Assignment:
Can you write out the whole listing exactly?

Available data:

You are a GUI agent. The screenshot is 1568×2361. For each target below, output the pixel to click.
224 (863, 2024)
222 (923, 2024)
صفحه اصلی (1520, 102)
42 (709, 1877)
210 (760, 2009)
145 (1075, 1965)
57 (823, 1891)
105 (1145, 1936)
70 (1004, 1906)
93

Solution to the problem:
You are a GUI agent. The screenshot is 1568×2361. For each target below, output the pixel to click.
224 (863, 2024)
222 (923, 2024)
صفحه اصلی (1520, 102)
42 (709, 1877)
210 (760, 2009)
145 (1075, 1965)
57 (823, 1891)
105 (1145, 1936)
70 (1004, 1906)
93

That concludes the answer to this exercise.